Ada kisah Adam dan Biyan, sepasang kekasih yang tak lama lagi akan melangsungkan janji pernikahan. Namun, sebagai seorang calon pengantin, tidak heran jika Biyan menginginkan sesuatu yang spesial dari calon pasangannya, sebuah sepatu hitam yang dipesannya kepada seorang teman. Sepatu hitam dengan manik-manik hitam berkilauan yang menghiasi seluruh bagiannya itu kini akan jadi milik Biyan, namun sayang cerita ini berakhir ketika takdir memaksa sebuah tragedi terseret arus sungai menimpa pasangan kekasih itu. Jiwa mereka berpisah, namun cinta mereka bersama, bahkan setelah kematian sekalipun.

Ada lagi Ivanna, seorang perempuan jahat yang suka mencelakai orang lain. Keadaan yang memaksanya begitu. Ivanna adalah musuh besar Elizabeth, perempuan yang menjadikan perpecahan dalam keluarga Ivanna karena ia mencemooh Dimas—adik Ivanna, hanya karena namanya yang sangat Indonesia. Maka, dari kisah ini, terciptalah lagu Ivanna milik Risa Saraswati.



Penari itu adalah Canting, perempuan yang rela meninggalkan sekolah dan keluarganya hanya karena dirinya jatuh cinta pada sang pelatih, Farid. Perjalanan cinta mereka sangat menarik, Farid bisa dikatakan orang yang dapat memikat hati seorang perempuan bernama Canting. Suatu kecelakaan terjadi, Canting meminta Farid untuk sesegera mungkin menikahinya sebelum perutnya benar-benar membesar tanpa seseorang di sampingnya. Semua berjalan tidak seperti yang diharapkannya. Farid pergi meninggalkan Canting yang masih hamil karena ternyata ia sudah berumah tangga, Farid pergi untuk kembali ke keluarganya. Hidup seorang diri, berjuang dalam masa kehamilan, hingga melahirkan seorang anak lelaki, adalah pengorbanan yang harus Canting lakukan untuk melahirkan seorang anak manusia bernama Buih. Buih dititipkan kepada nenek dan kakeknya—Bapak dan Ibu Canting, karena Tuhan telah meminta Canting kembali sesaat setelah melahirkan Buih.

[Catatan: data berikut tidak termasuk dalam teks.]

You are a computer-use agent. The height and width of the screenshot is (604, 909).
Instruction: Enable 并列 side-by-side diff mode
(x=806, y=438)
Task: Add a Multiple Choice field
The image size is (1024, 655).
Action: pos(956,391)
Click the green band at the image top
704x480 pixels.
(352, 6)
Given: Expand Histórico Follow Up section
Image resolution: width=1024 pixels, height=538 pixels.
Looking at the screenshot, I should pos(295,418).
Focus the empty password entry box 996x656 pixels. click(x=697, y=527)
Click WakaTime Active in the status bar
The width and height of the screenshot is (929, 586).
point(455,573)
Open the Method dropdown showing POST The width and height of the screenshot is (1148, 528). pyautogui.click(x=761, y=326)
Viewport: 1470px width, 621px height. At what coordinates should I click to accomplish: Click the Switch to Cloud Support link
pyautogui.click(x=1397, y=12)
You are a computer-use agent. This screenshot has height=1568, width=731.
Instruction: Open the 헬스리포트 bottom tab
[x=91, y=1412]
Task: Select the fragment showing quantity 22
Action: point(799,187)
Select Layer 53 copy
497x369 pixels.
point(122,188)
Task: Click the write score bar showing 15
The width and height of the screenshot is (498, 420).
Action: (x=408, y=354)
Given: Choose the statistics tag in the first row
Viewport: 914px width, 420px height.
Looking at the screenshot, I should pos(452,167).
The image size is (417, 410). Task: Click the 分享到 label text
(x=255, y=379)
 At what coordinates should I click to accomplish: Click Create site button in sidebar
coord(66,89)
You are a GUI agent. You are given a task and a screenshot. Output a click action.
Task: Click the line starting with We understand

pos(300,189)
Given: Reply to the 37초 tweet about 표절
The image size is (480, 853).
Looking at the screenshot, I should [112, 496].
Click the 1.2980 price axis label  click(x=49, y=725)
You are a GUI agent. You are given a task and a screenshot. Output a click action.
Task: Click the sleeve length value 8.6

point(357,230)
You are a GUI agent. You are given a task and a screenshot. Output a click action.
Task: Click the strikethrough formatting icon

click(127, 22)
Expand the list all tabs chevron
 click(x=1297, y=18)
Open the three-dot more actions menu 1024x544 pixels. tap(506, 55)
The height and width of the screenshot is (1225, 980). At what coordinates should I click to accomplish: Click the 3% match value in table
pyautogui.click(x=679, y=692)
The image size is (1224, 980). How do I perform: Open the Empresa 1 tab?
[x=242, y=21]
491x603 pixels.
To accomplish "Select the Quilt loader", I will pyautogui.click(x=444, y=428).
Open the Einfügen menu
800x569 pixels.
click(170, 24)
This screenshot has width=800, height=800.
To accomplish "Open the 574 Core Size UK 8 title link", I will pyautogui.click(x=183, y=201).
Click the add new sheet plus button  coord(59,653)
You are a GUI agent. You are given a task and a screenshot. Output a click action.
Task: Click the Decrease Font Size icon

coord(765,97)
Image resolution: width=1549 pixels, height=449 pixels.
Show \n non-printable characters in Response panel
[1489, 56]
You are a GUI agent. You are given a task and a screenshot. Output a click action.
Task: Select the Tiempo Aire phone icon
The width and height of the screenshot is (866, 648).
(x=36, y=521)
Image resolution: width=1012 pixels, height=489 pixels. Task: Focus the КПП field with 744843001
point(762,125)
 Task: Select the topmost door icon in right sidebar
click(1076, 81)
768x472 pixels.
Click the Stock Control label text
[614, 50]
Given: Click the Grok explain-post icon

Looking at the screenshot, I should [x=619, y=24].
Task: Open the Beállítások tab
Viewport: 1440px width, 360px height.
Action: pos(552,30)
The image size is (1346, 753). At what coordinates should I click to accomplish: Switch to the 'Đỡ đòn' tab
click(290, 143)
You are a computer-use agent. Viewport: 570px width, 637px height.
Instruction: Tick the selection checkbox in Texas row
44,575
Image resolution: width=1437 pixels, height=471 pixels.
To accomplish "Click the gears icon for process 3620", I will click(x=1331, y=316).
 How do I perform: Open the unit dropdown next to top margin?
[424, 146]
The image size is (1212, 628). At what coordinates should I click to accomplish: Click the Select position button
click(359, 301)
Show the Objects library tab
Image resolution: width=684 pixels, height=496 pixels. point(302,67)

Ada lagi kisah sepasang kekasih yang ceritanya menyayat hati, Ladira dan Ardiga. Keduanya saling mencintai satu sama lain, perbedaan yang ada tidak membuat mereka merasa risi terhadap pandangan orang banyak mengenai perbedaan keyakinan. Dira adalah seorang Kristen Tionghoa, sedangkan Diga adalah laki-laki muslim anak dari seorang Kiai. Cinta mereka berakhir menyedihkan, memaksa keduanya berpisah karena perbedaan yang jarang bisa diterima banyak orang. Perbedaan untuk status seperti umur, sosial, ras memang bukan suatu hal yang besar, tapi apakah itu sama berlakunya dengan perbedaan agama diantara dua insan yang saling mencinta?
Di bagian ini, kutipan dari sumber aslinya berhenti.